Project Syndicate, June 30th, 2011.
“It’s not the euro that’s in danger, but the public finances of individual European countries.” One hears this everywhere nowadays, but it’s not true. The euro itself is at risk, because the countries in crisis have, in recent years, been running the eurozone’s monetary printing presses overtime.
Some 90% of the refinancing debt that the commercial banks of the GIPS countries (Greece, Ireland, Portugal, and Spain) hold with their respective national central banks served to purchase a net inflow of goods and assets from other eurozone countries. Two-thirds of all refinancing loans within the eurozone were granted within the GIPS countries, despite the fact that these countries account for only 18% of eurozone GDP. Indeed, 88% of these countries’ current-account deficits over the last three years were financed via the extension of credit within the Eurosystem.
By the end of 2010, ECB loans, which originated primarily from Germany’s Bundesbank, amounted to €340 billion. This figure includes ECB credit that financed capital flight from Ireland totaling €130 billion over the past three years. The ECB bailout program has enabled the people of the peripheral countries to continue to live beyond their means, and well-heeled asset holders to take their wealth elsewhere.

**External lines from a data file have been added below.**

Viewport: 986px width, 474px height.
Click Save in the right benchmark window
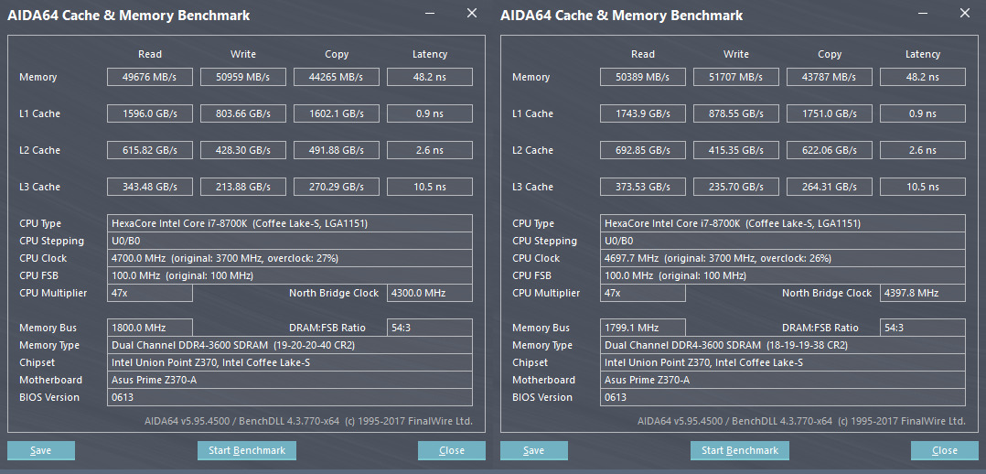coord(534,450)
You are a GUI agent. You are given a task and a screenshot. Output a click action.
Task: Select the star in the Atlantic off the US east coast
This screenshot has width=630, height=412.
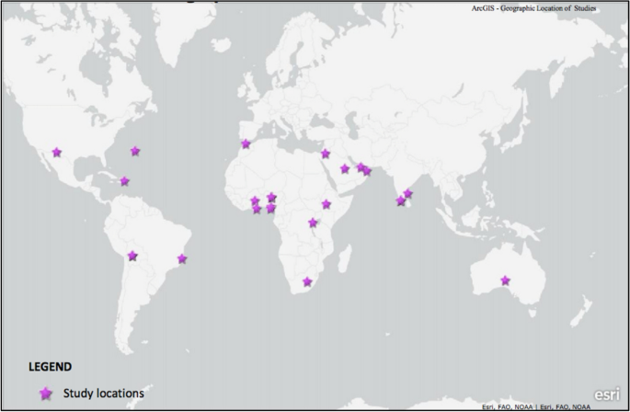135,151
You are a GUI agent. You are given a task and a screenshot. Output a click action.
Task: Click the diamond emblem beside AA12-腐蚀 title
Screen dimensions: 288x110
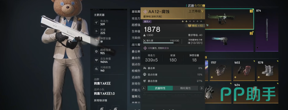(x=145, y=12)
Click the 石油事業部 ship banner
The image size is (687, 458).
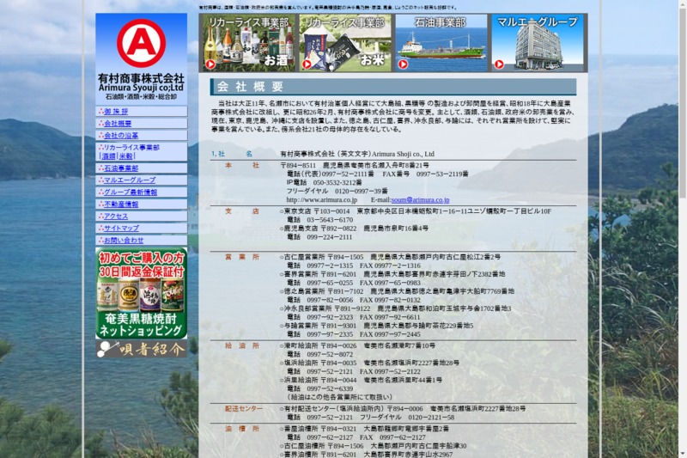tap(441, 43)
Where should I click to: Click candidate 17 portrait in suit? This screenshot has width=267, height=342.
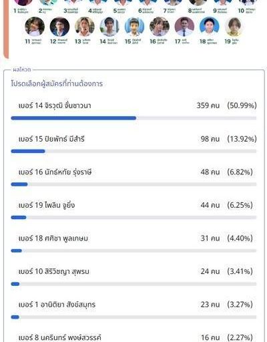point(184,27)
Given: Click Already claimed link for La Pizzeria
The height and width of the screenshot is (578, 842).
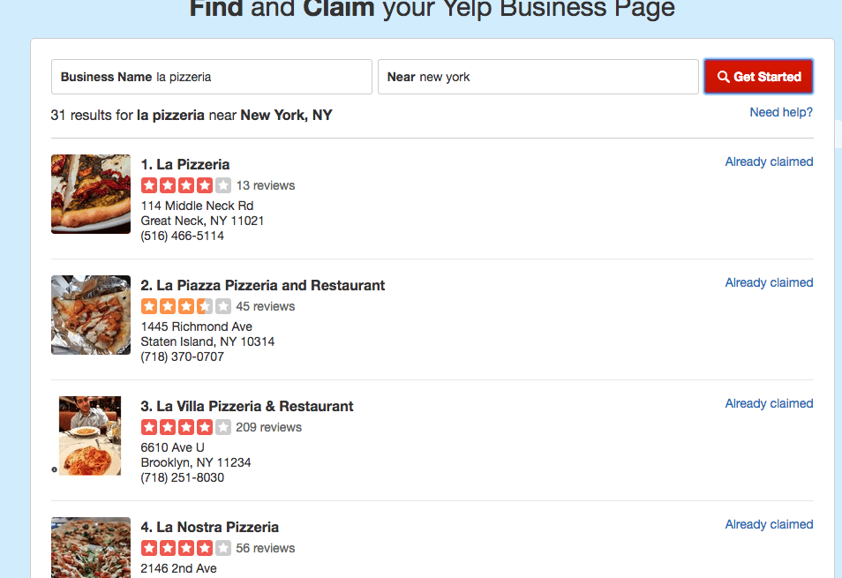Looking at the screenshot, I should [769, 161].
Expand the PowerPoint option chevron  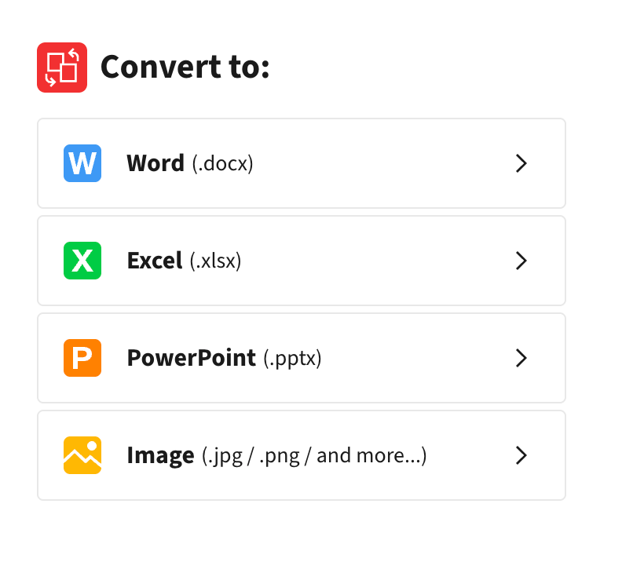click(521, 358)
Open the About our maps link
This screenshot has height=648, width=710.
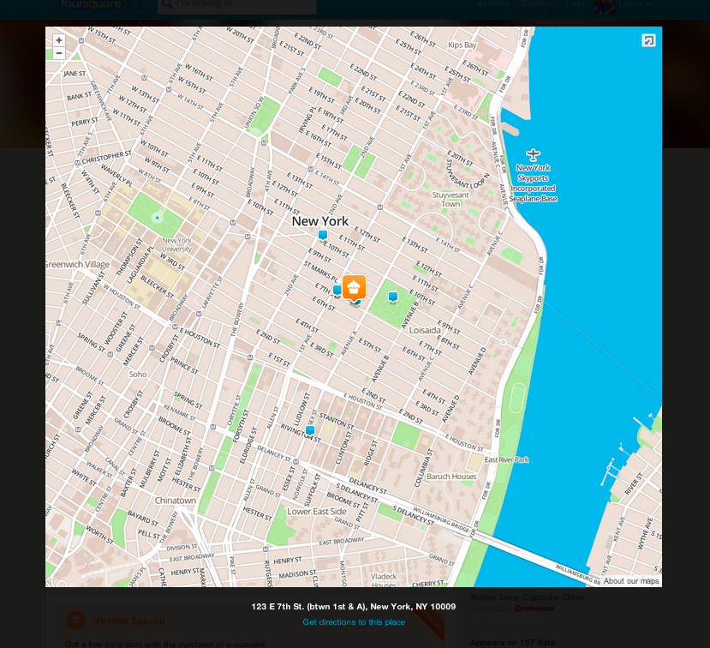pyautogui.click(x=630, y=581)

The capacity for continuing this policy will soon be depleted, as the central-bank money flowing from the GIPS countries to the core countries of the eurozone increasingly crowds out the money created through refinancing operations there. If this continues for two more years as it has for the past three, the stock of refinancing loans in Germany will disappear altogether.

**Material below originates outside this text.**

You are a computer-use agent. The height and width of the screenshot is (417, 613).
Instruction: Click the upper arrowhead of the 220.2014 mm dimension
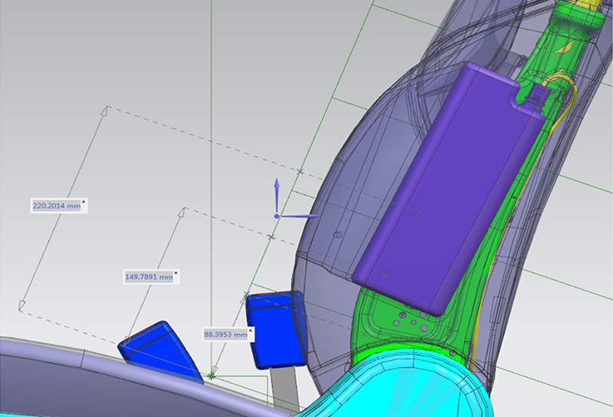[x=105, y=111]
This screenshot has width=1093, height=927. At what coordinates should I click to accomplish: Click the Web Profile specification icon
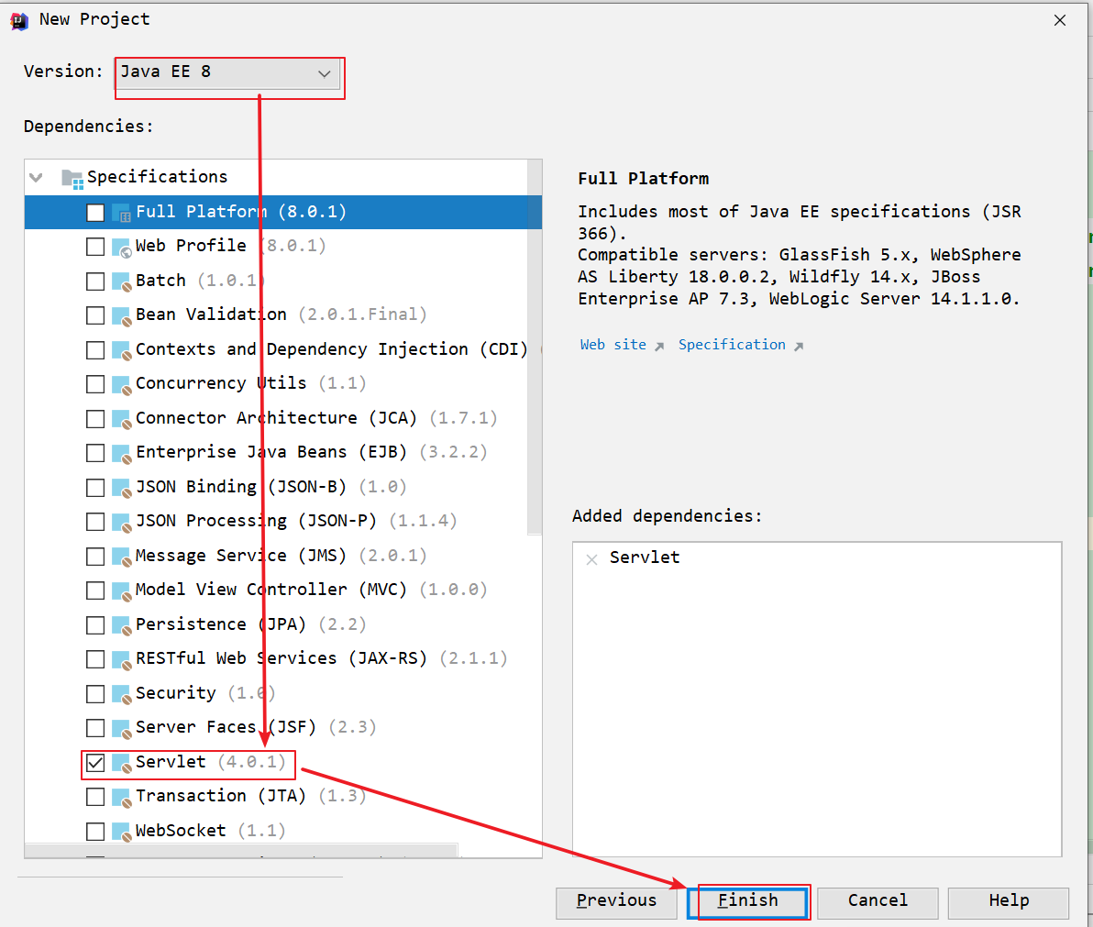pos(121,247)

Indeed, Deutsche Bank has already stopped participating in refinancing operations. If German banks drop out of the refinancing business, the European Central Bank will lose the direct control over the German economy that it used to have via its interest-rate policy. The main refinancing rate would then only be the rate at which the peripheral EU countries draw ECB money for purchases in the center of Europe, which ultimately would be the source of all the money circulating in the euro area.

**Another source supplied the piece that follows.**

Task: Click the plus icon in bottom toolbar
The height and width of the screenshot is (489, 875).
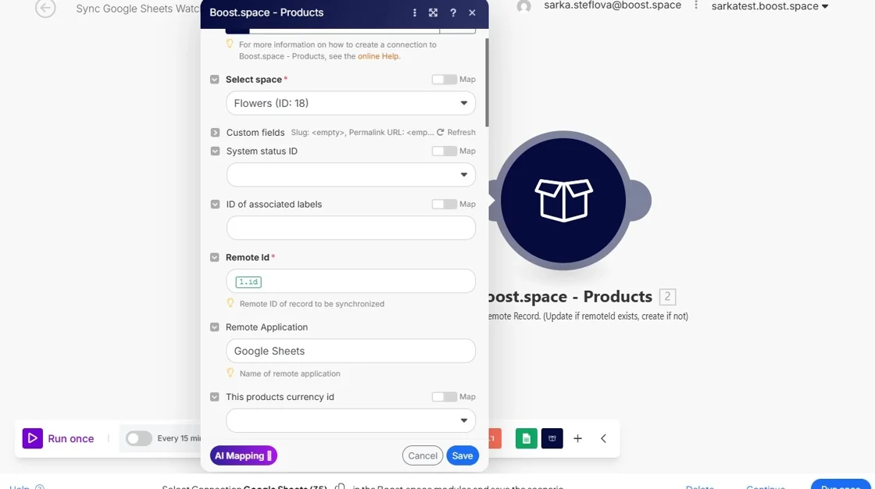Action: (x=577, y=439)
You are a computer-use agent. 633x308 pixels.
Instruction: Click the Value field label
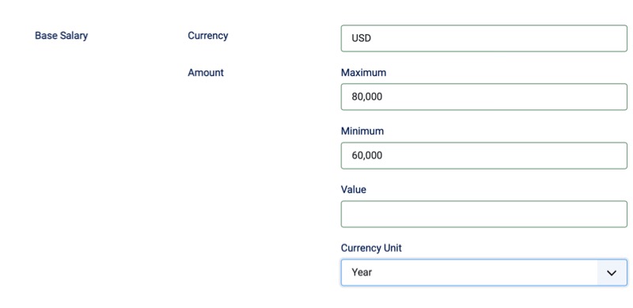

The GIPS’ enormous current-account deficits – and the massive exodus of capital from Ireland, in particular – would not have been possible without ECB financing. Without the additional money that GIPS central banks created in excess of their countries’ requirements for internal circulation, trade deficits could not have been sustained, and the GIPS’ commercial banks would have been unable to prop up asset prices (which all too often were those of government bonds).
Last year, with the ECB running out of tools to keep Europe’s troubled banks from precipitating a financial crisis, follow-up financing was agreed upon, and from 2013 onwards the European Stability Mechanism (ESM) is meant to take on that responsibility. This may relieve some pressure, but it only shifts the problem from the ECB bailout fund to the community of states. The ESM is a sure way to bring Europe to its knees, because the longer bailout loans continue, the longer the GIPS’ current-account deficits will persist, and the more their external debts will grow. Eventually, these debts will become unsustainable.
The sole exception is Ireland, which is suffering not from a lack of competitiveness, but from capital flight. Ireland is the only country that has lowered its prices and wages, and its current-account deficit is about to swing into surplus. By contrast, Spain’s external deficit is still above 4% of GDP, while Portugal and Greece recently recorded astronomical figures of around 10%.
What Europe is trying to do in Portugal and Greece is reminiscent of central banks’ futile efforts in past decades to keep exchange rates away from the market equilibrium price level. Some central banks, such as the Bank of England in its unsuccessful fight against George Soros in 1992, got burned; when it became clear how much money was required to buck the market, the policy was abandoned.
Apart from China, central banks don’t intervene to protect their currencies anymore. Europe, too, will get a bloody nose if it keeps trying to artificially prop up asset prices in the periphery. The sums required for this could ultimately run into trillions, according to an estimate by Citibank. This would shatter Europe.
Apart from financial restructuring, which is crucial, Greece and Portugal must become cheaper in order to regain their competitiveness. Estimates for Greece assume that prices and wages need to come down by 20-30%. Things won’t be much different in Portugal.
If these countries lack the political consensus they need to pull this off, they should in their own interest consider leaving the eurozone temporarily to depreciate their currencies. The banking system would not survive this without help, so the EU’s bailout activities should be refocused accordingly.
But these countries’ real economies would benefit from a furlough from the eurozone. Depreciation inside the eurozone in the form of deflation, on the other hand, would drive large parts of the real economy into excessive debt, because only the value of assets, not that of bank debts, would decline.
The transitional independent privatization agency proposed by Jean-Claude Juncker for paying the Greek debt is not a good idea. First, it would at best aim to solve the debt problem; it would not increase competitiveness. Second, Germany’s experience with this kind of agency shows that it is impossible to sell off large parts of an economy simultaneously. Europe’s banks would make a killing without reducing Greek debt in any meaningful way.
It is time to face the fact that Europe’s peripheral countries have to shrink their nominal GDP to regain competitiveness. The only question is whether they will take the euro down as well.